Grades mean a lot of things to a lot of people.  For students, and parents as well, grades can be a source of happiness and pride or a source of upset and discouragement.  Bumper stickers that range from “my kid is an honor student” to “my kid can beat up your honor student” provide a window into the emotion grades elicit within our society.  Students sometimes derive a sense of self-worth or self-hate based on grades, which they often confuse with intellect.  I have seen grades significantly contribute to stress in school, with some students believing their future happiness is predicated on having good grades.  For example, just a few of weeks ago, I had a student crying in my office who told me if she did not get good grades, then she would not get into a good high school, and if she did not get into a good high school then she would not get into a good college, and if she did not get into a good college then she would not get a good job, and that if she did not get a good job then she would not be happy.  Yikes.  It was one giant run-on sentence of angst and distress.

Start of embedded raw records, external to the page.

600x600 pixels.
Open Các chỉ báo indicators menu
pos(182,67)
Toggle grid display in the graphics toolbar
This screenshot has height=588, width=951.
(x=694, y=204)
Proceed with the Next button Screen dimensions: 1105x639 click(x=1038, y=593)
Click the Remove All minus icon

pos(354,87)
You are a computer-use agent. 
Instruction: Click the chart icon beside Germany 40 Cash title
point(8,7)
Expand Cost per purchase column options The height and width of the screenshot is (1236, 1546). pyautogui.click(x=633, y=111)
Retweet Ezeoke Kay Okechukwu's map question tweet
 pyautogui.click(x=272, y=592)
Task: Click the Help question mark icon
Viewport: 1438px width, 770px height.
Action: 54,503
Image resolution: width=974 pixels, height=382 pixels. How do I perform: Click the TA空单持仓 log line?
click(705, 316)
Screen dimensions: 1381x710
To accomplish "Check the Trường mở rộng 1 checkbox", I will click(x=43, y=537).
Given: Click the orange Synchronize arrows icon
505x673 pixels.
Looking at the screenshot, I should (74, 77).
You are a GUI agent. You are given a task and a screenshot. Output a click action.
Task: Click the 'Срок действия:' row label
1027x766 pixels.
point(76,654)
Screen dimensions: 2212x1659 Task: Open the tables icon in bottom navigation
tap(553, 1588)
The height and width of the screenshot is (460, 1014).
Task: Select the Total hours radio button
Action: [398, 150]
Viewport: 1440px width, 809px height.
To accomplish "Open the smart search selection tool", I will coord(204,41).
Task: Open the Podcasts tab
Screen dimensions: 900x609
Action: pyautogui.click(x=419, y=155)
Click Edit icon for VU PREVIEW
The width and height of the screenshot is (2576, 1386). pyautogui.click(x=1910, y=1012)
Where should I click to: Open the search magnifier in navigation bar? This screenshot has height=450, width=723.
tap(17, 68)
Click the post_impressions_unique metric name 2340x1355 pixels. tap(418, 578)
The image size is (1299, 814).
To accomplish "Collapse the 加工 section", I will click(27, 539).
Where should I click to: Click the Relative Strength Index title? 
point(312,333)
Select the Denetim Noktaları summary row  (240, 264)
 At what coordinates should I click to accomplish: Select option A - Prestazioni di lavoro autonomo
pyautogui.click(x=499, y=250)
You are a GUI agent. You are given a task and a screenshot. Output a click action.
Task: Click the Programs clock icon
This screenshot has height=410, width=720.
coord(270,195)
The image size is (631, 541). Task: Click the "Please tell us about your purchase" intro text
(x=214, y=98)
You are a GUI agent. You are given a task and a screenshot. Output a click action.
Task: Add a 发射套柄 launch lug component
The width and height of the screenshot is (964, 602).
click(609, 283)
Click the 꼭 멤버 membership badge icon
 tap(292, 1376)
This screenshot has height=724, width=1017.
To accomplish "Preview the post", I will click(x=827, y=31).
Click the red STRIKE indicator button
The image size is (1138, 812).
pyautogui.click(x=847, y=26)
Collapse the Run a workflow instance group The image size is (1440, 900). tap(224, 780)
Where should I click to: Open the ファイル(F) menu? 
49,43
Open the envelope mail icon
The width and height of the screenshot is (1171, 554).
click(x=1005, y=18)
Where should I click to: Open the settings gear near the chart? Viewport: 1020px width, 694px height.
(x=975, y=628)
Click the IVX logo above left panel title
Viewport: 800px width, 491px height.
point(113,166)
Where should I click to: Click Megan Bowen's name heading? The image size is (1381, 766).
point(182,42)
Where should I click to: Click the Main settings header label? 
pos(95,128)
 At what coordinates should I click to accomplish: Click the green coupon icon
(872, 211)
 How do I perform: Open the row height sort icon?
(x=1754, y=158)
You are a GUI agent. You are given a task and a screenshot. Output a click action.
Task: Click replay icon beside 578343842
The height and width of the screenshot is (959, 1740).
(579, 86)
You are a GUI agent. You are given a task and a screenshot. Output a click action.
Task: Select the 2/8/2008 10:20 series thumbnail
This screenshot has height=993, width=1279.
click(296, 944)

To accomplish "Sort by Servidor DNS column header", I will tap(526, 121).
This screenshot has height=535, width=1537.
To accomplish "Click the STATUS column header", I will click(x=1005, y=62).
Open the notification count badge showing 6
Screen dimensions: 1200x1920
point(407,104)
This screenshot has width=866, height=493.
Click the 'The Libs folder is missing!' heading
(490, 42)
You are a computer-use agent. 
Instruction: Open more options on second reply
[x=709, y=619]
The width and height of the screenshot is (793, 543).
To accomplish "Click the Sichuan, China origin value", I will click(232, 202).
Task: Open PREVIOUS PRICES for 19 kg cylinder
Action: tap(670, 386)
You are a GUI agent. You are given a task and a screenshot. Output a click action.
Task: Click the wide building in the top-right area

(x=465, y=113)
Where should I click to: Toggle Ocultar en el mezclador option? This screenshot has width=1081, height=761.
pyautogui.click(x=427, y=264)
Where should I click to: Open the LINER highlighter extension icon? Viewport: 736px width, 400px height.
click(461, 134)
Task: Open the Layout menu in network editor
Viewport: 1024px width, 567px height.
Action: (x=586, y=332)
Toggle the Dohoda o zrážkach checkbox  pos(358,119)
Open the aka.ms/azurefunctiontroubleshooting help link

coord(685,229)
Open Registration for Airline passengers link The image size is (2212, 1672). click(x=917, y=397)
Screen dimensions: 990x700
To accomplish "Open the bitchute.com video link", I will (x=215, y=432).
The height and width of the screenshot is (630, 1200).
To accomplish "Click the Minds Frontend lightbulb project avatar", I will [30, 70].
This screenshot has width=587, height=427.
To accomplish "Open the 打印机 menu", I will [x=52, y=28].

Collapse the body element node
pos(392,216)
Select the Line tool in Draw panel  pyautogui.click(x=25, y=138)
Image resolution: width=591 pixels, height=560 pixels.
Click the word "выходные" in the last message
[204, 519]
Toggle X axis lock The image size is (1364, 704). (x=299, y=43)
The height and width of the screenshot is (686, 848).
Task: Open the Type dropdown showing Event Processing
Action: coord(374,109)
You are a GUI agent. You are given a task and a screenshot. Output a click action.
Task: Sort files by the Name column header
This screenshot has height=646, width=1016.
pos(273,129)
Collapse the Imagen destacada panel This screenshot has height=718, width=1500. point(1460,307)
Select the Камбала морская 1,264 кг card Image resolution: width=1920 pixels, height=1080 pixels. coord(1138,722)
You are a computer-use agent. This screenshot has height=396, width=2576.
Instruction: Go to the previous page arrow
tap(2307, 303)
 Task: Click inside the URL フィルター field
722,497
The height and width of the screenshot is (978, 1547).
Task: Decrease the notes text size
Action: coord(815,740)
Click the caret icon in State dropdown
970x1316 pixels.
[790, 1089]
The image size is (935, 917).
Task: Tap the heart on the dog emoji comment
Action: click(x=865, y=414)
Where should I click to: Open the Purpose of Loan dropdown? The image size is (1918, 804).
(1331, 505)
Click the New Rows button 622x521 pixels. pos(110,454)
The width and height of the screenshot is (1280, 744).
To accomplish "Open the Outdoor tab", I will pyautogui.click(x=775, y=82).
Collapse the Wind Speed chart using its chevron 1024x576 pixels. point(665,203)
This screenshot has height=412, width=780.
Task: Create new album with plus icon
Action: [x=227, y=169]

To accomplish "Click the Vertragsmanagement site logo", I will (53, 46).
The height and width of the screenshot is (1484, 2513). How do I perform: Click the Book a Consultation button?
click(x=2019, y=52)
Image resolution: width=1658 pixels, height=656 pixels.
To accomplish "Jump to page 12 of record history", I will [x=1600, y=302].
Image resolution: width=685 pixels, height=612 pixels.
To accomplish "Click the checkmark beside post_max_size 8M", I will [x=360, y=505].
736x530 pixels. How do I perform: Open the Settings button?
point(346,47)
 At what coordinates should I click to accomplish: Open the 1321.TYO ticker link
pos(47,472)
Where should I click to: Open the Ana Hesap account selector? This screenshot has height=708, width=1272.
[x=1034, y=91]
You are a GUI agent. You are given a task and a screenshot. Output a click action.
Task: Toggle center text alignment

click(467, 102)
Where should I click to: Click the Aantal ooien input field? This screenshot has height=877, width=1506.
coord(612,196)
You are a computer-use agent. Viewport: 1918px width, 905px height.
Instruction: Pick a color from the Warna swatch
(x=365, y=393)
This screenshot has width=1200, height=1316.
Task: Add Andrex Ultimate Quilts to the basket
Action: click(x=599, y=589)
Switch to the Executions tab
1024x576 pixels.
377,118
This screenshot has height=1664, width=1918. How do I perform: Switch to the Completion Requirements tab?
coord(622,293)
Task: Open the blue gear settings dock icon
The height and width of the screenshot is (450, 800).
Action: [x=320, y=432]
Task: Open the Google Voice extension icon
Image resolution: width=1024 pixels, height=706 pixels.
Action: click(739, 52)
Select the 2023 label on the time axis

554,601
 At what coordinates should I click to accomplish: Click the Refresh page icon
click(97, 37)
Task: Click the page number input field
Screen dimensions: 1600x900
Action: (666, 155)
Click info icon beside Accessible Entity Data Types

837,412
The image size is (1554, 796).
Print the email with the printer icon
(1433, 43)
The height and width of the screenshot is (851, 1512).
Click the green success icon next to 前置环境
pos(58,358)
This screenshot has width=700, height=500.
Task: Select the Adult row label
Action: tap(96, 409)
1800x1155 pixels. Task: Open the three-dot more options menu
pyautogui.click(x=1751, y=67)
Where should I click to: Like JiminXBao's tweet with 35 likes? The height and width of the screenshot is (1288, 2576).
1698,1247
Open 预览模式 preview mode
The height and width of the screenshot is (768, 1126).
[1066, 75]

It was way too much pressure for any 13 year old to bear.  

How did grades become the be all, end all?  One hypothesis is that when grades serve as sources of significant reward or punishment their importance is heightened.  Many students receive celebratory dinners, money, or even exotic trips for good grades.  Others have been grounded or had privileges removed due to poor grade outcomes.  Some parents simply state that nothing less than an A is acceptable.   That is a lot of pressure.  Social pressure to achieve at high levels is also a large factor.  My worry is that when grades take on such a role of import, the ultimate goal of learning can be forgotten.  Incidents of students cheating (to get a higher grade), or altering a report card (to reflect a higher grade) are telling.   Pleas for extra credit or arguing about points on an assessment make me worry that developing academic or social emotional learning has at times become obscured by the quest for an “A.”  I encourage you to think deeply about the messages you want to send your child about grades.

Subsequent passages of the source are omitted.